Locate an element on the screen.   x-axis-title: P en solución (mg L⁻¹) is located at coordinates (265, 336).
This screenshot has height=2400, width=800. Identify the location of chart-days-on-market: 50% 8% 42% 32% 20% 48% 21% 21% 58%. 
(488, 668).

################

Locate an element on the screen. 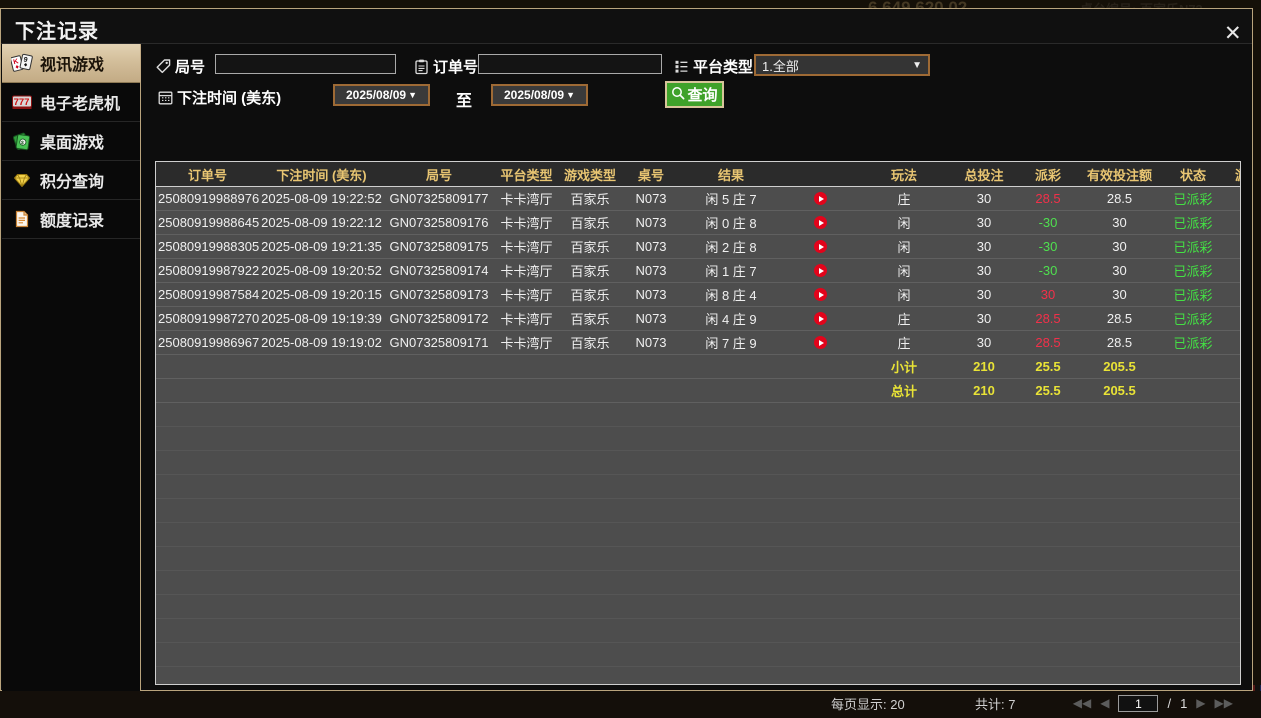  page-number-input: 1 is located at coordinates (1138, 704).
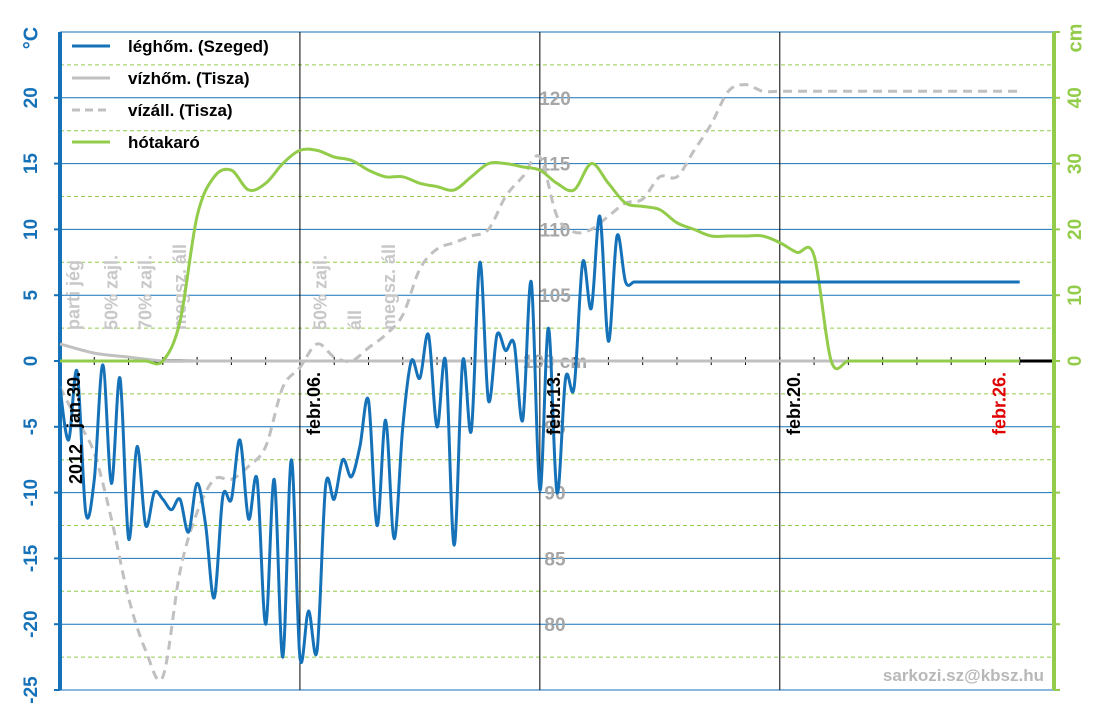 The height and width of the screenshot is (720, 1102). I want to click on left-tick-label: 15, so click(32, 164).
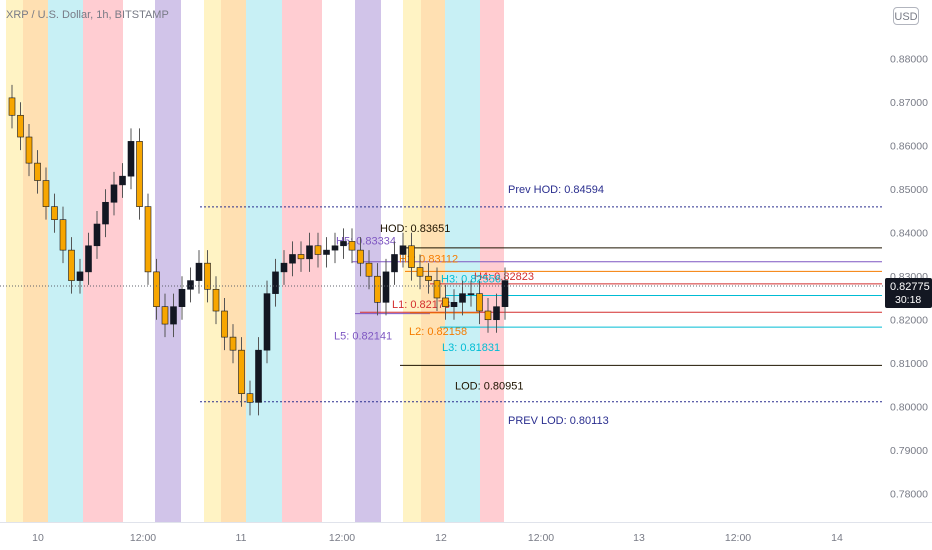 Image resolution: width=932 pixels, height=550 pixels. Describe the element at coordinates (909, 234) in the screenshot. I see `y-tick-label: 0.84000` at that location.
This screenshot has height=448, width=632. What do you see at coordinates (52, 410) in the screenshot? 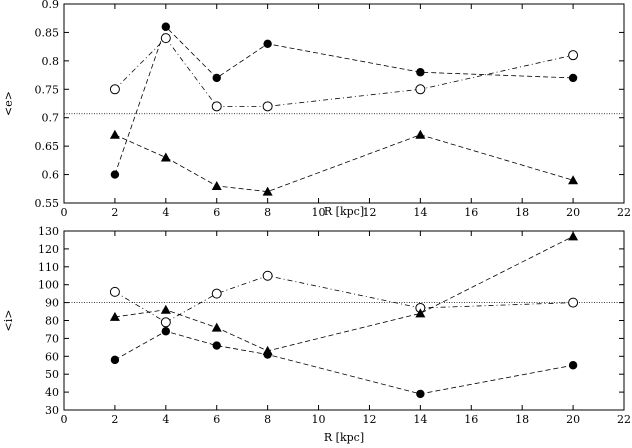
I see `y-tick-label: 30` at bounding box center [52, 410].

################

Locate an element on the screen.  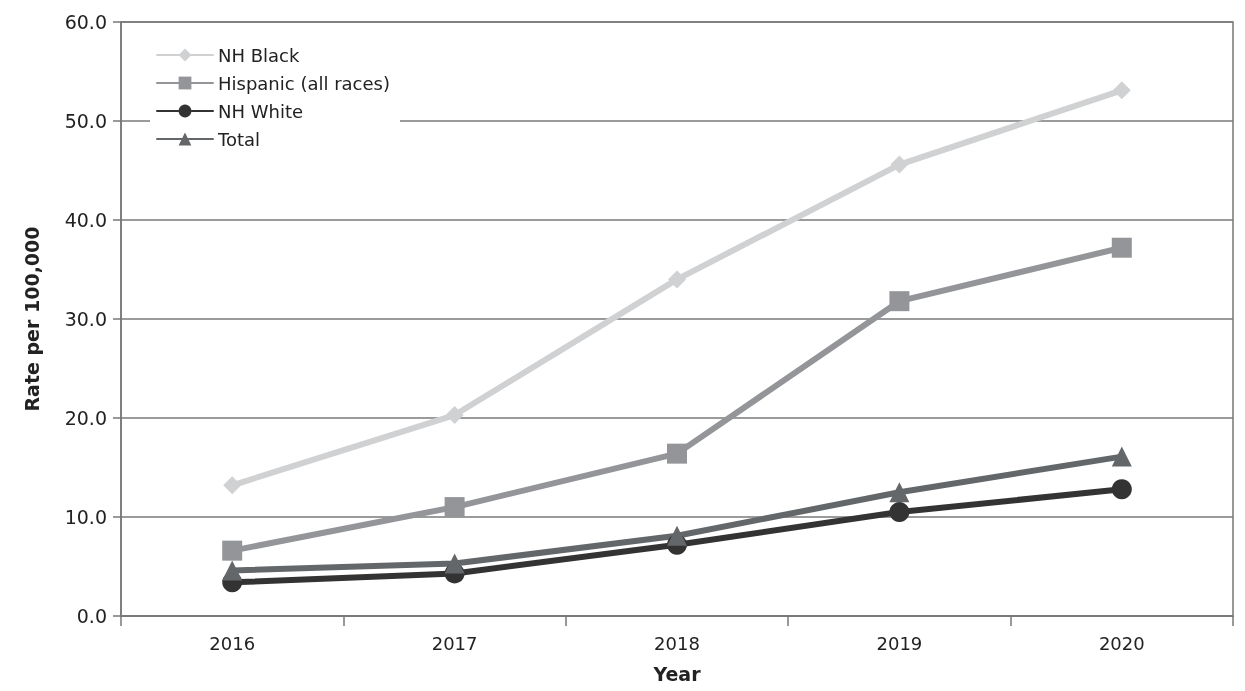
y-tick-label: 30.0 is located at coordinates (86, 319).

################

# PROBLEM DETAILS:
Format everything from the line containing "coordinates (265, 336)." down to the line containing "(488, 668)." as a Markdown table with columns Row and Line, one numbered row per line. Skip any blank lines.

# REPLY TO THE TASK:
| Row | Line |
|---|---|
| 1 | Locate an element on the screen.   x-axis-title: P en solución (mg L⁻¹) is located at coordinates (265, 336). |
| 2 | This screenshot has height=2400, width=800. Identify the location of chart-days-on-market: 50% 8% 42% 32% 20% 48% 21% 21% 58%.  |
| 3 | (488, 668). |